Your goal
Please reproduce the Word of the Day entry for "debonair" in full, word for word.

Reading passage

##########

Merriam-Webster’s Word of the Day for February 10, 2020 is:
debonair • deb-uh-NAIR • adjective
“Bacs, 47, has sharp features, including a pointed nose; he carries permanent stubble and slicks back his silvered hair, in the style of a debonair, world-conquering James Bond villain.” — Cam Wolf, GQ, May 13, 2019
“The fat kolaches and muffins go fast, but that still leaves treats to take home: piercingly sweet lemon bars, debonair key lime tarts, and petite, fairy-tale-perfect chocolate cakes peeking out from cascades of pink icing.” — Patricia Sharpe, The Texas Monthly, April 2019
Did you know?

##########

[Data for locating words and elements]
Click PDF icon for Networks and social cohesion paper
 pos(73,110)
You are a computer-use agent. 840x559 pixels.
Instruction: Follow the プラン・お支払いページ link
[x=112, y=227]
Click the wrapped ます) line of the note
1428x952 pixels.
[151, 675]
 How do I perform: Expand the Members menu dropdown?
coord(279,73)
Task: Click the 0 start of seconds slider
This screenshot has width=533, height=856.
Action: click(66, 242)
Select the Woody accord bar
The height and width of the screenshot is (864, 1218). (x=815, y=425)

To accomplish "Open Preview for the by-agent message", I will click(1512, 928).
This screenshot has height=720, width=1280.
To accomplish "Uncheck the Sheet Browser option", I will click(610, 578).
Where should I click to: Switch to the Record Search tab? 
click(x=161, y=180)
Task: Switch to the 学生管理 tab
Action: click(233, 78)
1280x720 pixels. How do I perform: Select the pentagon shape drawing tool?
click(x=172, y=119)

##########

Problem solution
Merriam-Webster’s Word of the Day for February 10, 2020 is:
debonair • deb-uh-NAIR • adjective
“Bacs, 47, has sharp features, including a pointed nose; he carries permanent stubble and slicks back his silvered hair, in the style of a debonair, world-conquering James Bond villain.” — Cam Wolf, GQ, May 13, 2019
“The fat kolaches and muffins go fast, but that still leaves treats to take home: piercingly sweet lemon bars, debonair key lime tarts, and petite, fairy-tale-perfect chocolate cakes peeking out from cascades of pink icing.” — Patricia Sharpe, The Texas Monthly, April 2019
Did you know?